Christine Adams said...

It's good to have an activity where you can lose yourself and your worries for a while. Enjoy!

Anonymous said...

Fascinating as always. Enjoy playing in the mud. Much love

CaroleH said...

Yes Reb, it's very therapeutic.And you may use it more than you realise just now. I'm envious.

Our neighbours have built a magnificent home using straw bales with something plastered over the top. It's a wonderful large home.

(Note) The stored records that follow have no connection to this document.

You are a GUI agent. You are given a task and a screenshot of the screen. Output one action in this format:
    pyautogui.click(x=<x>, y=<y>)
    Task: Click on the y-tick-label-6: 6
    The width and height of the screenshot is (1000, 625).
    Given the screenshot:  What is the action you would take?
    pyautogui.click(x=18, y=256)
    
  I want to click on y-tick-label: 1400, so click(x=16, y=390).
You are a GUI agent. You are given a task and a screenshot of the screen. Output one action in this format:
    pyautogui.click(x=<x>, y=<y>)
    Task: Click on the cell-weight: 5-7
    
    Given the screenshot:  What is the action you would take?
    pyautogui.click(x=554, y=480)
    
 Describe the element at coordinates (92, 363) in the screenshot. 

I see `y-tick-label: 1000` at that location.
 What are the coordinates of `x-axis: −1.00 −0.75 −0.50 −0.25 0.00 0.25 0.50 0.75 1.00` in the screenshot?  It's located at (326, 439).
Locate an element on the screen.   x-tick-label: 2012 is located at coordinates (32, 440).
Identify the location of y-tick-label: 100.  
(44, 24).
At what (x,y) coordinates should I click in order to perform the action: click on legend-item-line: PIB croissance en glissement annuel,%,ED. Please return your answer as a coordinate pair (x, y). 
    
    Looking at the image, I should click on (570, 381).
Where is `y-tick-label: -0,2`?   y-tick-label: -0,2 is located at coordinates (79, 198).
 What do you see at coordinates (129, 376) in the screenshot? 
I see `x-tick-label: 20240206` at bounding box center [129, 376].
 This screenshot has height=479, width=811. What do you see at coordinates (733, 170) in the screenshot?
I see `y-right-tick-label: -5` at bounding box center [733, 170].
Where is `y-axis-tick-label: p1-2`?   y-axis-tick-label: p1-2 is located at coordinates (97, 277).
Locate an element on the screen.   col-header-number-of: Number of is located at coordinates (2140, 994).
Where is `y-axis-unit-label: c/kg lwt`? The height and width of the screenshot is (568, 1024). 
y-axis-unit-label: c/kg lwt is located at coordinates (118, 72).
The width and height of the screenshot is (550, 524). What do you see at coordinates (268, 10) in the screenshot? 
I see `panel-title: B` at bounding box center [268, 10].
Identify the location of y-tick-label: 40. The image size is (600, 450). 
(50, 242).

With all this adobe skill you can take on any of the many deserted homes around Spain.... in your spare time!

EileenHamer said...

Reb, kid, you're a maker, and making things is what you do. All the other stuff--the committees, the schmoozing, the planning and talking and working stuff out--that's valuable, but what you really are is a Maker. Makers take a handful of grass or straw or sheep's wool and make something useful and beautiful from it. And when the Makers have given too much and are weary, God rewards them in their own special way. For them, making is healing.

Unknown said...

Our over 150 years old adobe house is still in good shape. I worked on adobe and bahareque museum projects years ago: threading the mud mixture in rubber boots is called "bailar salsa" here. Adobe is now forbidden according to new earthquake related rules. Felicitaciones!

Amanda Schaffer said...

Rebekah, sounds like a wonderful class -- perfect therapy for rejuvenating and healing, especially after the difficult past few weeks. How cool that you're helping to keep going the old tradition of adobe building -- it's truly an art form and important to pass along for sure. My dad and I so enjoyed seeing your bodega and the Michigan "M" again when we stopped in June -- what a gift for the students to experience getting their hands in mud!